*** Block opens ***
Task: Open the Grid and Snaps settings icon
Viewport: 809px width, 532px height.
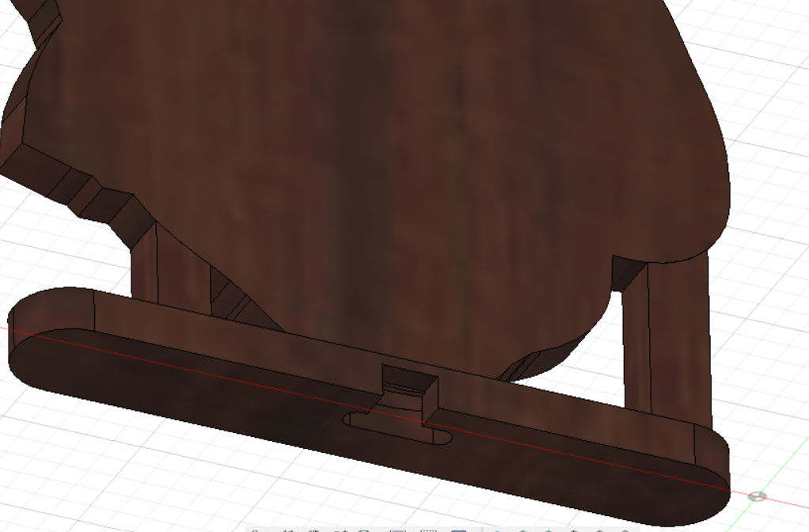Action: 428,530
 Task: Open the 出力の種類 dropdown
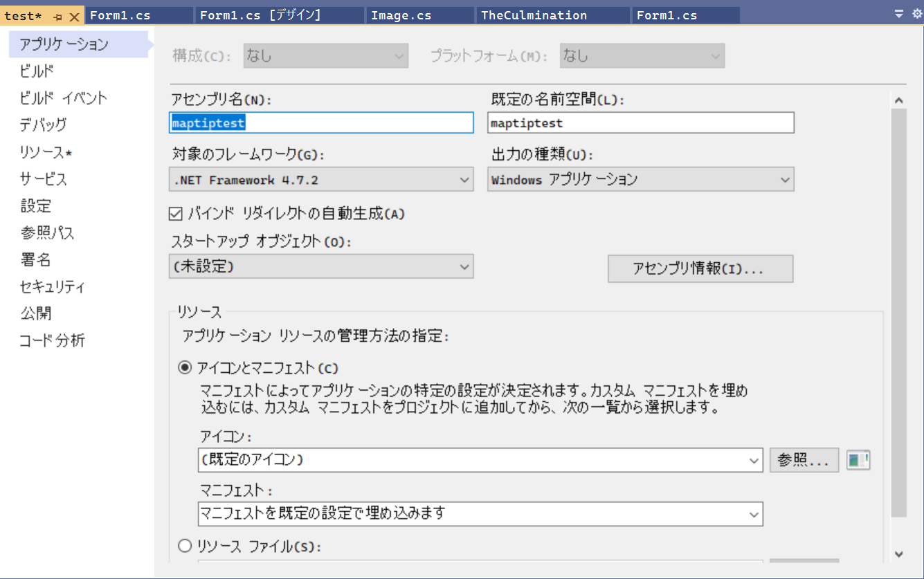point(786,178)
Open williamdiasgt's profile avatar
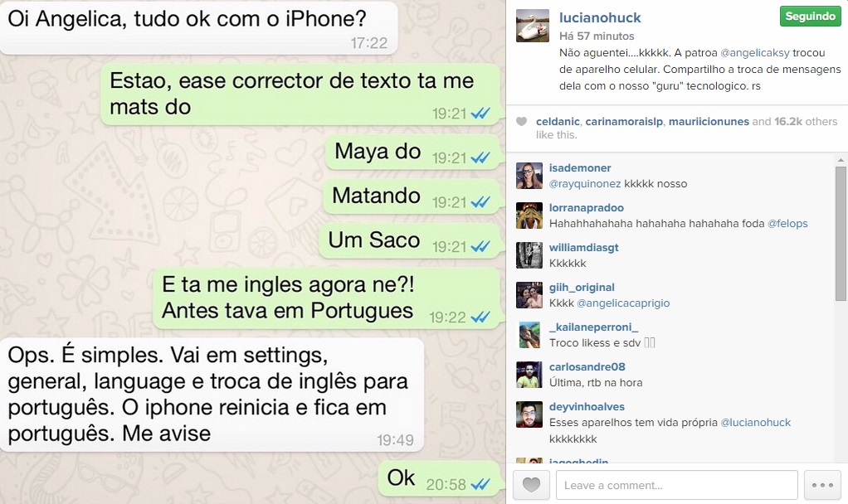848x504 pixels. click(529, 255)
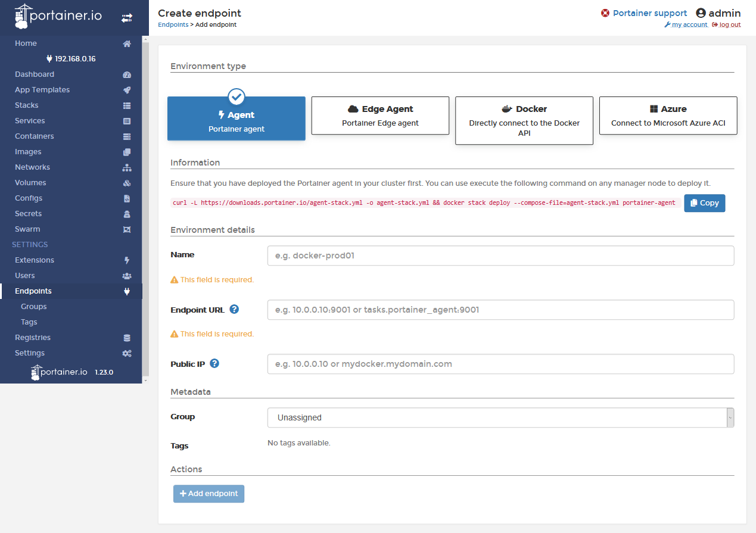
Task: Click the Endpoint URL help icon
Action: click(234, 309)
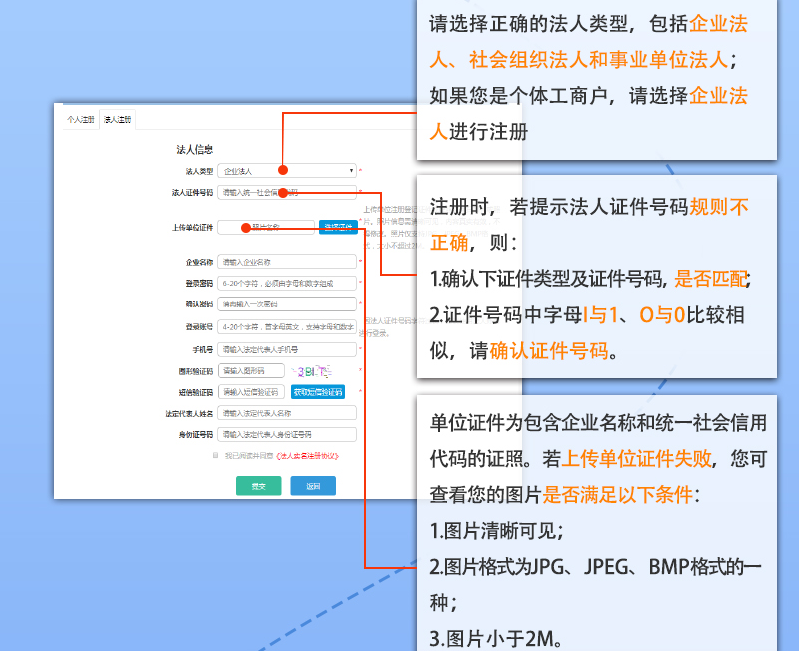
*** Block closes ***
- [ABOUT THIS EXERCISE]
In full and without changes, repeat the listing above, but not its pictures.

- [WRITTEN SOLUTION]
Task: Open the Grid and Snaps settings icon
Viewport: 809px width, 532px height.
Action: 428,530
 Task: Open the 出力の種類 dropdown
point(786,178)
Open williamdiasgt's profile avatar
848x504 pixels. click(529, 255)
Task: Click the Endpoint URL help icon
Action: click(234, 309)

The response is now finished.